Last week the Forward featured a story describing intra-Chabad disagreement “over how to deal with Moscow.” The crux of the dispute is Russia’s effort to secure repeal of the Jackson-Vanik Amendment, enacted by Congress a generation ago, which restricted U.S.-Russian trade as a response to Russia’s restrictions on its Jewish population. The law is now of little practical consequence, although it is a thorn in Russia’s and Mr. Putin’s side. The Russian leader believes that he has done more than his share to respond to Jewish needs. Rabbi Lazar can testify that this is the case.
The sticking point is a cherished Chabad library seized by the Communists and now located in the Russian State Library. The Lubavitcher Rebbe earnestly sought its return. Rabbi Yehudah Krinsky, the leading figure in American Chabad, and other movement rabbis in this country believe that it would be a violation of the Rebbe’s wishes to consent to the repeal of Jackson-Vanik without the return of the library. They are lobbying Congress against repeal and there is a good prospect they may prevail given Congress’ tendency to yield to lobbying efforts. As a consequence, there is a measure of conflict between Rabbi Lazar and Krinsky, two good and eminent persons who have worked closely for many years.

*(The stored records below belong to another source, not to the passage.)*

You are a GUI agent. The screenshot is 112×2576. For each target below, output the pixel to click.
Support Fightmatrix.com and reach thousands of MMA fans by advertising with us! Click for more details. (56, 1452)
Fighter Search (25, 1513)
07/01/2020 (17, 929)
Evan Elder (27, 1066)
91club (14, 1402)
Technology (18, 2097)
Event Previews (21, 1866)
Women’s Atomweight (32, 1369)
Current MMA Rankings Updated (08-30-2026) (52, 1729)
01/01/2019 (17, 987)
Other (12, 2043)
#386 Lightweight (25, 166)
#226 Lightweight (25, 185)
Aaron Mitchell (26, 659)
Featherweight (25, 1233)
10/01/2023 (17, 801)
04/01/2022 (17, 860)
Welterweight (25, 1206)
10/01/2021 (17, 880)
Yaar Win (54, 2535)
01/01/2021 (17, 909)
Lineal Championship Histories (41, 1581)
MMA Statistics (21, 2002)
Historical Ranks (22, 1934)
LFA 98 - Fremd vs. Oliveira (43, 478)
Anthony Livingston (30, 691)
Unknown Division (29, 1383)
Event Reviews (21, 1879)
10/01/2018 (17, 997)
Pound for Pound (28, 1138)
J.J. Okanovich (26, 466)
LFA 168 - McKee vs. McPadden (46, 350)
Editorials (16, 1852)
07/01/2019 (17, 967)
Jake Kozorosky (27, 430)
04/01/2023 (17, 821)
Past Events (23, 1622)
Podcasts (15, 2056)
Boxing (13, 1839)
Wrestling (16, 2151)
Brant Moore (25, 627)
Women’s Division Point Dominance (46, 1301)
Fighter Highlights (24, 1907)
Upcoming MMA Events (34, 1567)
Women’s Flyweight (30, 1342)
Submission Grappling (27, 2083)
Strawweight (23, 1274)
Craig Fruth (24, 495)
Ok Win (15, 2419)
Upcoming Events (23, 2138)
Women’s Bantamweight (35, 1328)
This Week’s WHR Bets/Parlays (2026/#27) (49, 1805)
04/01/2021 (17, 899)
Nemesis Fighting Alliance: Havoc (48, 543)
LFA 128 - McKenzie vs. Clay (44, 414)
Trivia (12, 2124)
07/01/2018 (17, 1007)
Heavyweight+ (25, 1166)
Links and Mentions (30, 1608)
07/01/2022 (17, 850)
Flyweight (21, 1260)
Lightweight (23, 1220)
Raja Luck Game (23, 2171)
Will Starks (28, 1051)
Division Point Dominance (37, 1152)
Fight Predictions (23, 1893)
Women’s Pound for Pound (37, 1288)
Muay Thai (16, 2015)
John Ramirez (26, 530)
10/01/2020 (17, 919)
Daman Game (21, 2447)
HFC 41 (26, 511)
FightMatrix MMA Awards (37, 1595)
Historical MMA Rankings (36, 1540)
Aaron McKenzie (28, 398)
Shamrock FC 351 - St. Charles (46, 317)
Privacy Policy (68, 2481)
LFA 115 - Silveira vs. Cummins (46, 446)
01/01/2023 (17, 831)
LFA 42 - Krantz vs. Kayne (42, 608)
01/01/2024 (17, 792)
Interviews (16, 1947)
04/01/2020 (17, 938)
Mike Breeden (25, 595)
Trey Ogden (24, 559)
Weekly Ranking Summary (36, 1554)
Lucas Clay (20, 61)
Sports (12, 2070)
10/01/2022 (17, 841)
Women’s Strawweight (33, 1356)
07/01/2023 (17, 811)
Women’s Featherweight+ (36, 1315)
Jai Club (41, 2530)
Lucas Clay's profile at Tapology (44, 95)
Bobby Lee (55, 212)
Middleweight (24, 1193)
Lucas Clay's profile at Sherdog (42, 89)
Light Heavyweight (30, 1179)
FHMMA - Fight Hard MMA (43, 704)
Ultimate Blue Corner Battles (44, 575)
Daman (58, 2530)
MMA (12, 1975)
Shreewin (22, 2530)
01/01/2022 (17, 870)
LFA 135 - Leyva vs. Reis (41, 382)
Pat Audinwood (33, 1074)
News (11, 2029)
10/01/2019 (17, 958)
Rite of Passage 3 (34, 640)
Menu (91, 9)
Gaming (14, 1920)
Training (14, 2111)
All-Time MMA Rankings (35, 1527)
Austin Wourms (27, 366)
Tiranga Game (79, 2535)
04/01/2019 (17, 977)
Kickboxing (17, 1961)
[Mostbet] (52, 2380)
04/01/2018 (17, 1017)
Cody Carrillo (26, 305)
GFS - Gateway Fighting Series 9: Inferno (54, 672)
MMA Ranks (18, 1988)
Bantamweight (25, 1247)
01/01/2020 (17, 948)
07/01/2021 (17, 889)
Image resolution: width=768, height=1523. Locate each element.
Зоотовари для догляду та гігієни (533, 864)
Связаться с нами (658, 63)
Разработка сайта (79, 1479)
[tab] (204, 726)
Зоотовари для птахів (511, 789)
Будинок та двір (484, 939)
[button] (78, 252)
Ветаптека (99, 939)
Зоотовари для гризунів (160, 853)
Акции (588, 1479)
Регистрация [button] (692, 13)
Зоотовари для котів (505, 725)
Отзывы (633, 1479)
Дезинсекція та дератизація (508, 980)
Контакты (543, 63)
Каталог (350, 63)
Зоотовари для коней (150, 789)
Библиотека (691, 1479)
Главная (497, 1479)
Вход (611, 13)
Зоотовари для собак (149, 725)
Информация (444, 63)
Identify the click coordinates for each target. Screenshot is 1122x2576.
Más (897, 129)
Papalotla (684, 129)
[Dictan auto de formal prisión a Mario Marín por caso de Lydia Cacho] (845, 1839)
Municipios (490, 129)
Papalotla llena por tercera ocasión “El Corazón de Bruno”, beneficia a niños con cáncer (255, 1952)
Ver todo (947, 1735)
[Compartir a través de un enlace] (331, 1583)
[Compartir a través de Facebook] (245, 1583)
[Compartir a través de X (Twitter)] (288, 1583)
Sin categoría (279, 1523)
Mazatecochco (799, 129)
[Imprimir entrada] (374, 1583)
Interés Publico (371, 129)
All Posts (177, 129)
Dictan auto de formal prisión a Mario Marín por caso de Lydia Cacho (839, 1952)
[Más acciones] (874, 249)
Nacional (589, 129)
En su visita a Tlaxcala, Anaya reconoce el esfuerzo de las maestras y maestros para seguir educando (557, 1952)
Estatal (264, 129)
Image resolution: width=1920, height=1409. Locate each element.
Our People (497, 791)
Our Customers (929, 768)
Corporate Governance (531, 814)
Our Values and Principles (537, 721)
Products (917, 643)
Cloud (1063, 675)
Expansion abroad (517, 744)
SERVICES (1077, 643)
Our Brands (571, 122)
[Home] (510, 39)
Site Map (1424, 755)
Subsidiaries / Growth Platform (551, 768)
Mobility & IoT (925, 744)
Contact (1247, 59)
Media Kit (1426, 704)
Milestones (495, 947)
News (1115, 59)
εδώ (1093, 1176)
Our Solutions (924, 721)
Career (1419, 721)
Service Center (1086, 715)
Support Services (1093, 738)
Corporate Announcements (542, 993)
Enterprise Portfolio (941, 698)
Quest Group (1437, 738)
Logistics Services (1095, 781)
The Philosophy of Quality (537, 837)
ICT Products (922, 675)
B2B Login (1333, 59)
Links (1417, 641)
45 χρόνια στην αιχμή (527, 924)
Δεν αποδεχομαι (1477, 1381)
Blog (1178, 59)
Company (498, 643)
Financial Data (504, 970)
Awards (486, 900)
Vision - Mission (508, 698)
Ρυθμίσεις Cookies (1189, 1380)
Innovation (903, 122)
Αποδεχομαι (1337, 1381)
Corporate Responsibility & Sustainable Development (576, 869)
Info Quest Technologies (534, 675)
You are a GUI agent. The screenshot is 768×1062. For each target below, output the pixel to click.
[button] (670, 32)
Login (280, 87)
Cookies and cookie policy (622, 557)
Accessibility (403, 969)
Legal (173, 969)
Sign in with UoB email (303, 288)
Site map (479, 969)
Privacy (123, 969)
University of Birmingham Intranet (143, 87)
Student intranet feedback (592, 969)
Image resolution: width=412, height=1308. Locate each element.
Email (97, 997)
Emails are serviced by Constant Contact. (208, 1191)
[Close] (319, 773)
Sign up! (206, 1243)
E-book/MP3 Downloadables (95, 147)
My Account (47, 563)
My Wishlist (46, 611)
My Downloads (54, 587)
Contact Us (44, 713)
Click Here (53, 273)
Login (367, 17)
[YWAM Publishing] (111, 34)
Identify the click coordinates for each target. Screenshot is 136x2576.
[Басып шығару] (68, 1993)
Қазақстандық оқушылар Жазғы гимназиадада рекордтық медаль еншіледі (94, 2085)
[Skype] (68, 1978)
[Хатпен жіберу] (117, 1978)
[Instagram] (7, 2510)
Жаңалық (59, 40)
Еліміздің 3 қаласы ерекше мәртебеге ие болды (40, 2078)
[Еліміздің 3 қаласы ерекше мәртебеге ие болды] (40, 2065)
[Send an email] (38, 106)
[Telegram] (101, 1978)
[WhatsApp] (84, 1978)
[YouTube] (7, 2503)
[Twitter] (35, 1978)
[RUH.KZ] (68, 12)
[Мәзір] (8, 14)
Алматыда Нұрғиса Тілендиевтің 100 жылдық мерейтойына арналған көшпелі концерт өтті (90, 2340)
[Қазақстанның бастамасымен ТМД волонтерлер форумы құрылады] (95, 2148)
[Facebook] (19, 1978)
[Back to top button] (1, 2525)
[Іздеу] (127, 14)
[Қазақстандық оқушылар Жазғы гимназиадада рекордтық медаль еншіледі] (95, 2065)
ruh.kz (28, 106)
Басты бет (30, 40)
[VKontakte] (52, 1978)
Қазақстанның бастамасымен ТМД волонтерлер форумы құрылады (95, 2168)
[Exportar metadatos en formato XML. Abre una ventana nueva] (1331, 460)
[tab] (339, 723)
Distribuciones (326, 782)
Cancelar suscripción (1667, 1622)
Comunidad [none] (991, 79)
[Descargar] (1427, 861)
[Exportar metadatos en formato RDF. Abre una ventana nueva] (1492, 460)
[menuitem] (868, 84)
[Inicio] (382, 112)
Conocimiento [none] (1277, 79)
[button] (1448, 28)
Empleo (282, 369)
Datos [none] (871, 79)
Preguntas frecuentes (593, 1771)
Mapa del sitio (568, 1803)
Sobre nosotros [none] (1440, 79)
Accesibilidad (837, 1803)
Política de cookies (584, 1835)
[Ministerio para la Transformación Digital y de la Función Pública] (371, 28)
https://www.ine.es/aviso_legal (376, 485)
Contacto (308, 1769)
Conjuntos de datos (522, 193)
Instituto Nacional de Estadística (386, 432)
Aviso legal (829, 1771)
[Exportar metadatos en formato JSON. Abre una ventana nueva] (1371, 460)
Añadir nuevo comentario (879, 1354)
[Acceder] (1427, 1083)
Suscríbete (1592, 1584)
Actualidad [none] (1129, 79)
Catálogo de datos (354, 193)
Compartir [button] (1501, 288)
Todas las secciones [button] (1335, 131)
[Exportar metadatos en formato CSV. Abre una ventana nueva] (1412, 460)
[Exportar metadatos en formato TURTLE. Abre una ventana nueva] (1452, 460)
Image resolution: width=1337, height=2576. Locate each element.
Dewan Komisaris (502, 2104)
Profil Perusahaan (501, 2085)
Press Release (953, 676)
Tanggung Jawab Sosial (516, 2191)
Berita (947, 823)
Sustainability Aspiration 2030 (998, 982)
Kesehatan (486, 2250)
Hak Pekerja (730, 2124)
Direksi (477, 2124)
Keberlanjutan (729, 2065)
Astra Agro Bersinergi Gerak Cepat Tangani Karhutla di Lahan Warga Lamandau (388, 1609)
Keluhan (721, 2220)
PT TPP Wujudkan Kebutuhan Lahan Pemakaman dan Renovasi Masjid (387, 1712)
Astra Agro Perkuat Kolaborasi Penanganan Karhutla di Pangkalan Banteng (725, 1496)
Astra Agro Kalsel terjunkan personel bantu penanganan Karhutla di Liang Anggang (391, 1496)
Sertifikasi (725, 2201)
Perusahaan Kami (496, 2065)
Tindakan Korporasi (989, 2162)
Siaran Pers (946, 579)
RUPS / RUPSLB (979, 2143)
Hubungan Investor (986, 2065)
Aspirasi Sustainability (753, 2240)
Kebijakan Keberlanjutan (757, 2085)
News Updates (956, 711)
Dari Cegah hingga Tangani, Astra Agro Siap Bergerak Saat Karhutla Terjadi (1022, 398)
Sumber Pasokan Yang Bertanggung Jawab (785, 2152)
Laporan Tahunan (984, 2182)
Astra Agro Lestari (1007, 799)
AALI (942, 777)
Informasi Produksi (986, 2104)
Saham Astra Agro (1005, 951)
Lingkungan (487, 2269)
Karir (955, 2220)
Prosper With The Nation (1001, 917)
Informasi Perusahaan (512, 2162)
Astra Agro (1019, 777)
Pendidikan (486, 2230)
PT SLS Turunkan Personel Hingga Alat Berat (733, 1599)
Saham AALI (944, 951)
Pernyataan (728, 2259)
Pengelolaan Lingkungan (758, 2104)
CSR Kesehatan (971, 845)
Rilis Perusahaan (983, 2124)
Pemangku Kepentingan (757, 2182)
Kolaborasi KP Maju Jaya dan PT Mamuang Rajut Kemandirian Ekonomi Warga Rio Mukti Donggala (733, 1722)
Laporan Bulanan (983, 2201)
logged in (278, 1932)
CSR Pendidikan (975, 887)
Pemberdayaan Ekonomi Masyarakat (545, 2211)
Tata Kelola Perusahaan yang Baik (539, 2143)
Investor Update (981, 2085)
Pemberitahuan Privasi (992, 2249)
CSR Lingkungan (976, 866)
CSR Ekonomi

The same Forward issue includes an editorial concerning Boris Yeltsin that touches on Jackson-Vanik. Chabad is identified as “a mystical movement,” a description that must be a mystery to the great many whose lives are touched by Chabad’s work. Worse yet, there is a nasty reference to the 1991 tragic accident when a Black child was killed by a car in which the Rebbe was riding and anti-Jewish rioting ensued. We read that “the Lubavitcher Rebbe’s motorcade ran down a child in Brooklyn,” language that suggests the accident was deliberate.
My view is that Rabbi Lazar is right in working for Jackson-Vanik’s repeal and not only because the law is no longer needed. He deserves to be supported because he is on the spot and we should not substitute our judgment for his. There is zero downside in supporting what Mr. Putin is asking for because it is a certainty that maintaining Jackson-Vanik on the books will not get the library to Crown Heights. There is a better prospect that repeal will bring about this goal or some compromise arrangement. This should be a no-brainer for the folks at 770.
I admire the devotion of those who toil on behalf of Jews in the Former Soviet Union. They deserve our encouragement and we must not make their lives more difficult, not even in pursuit of the return of a cherished library.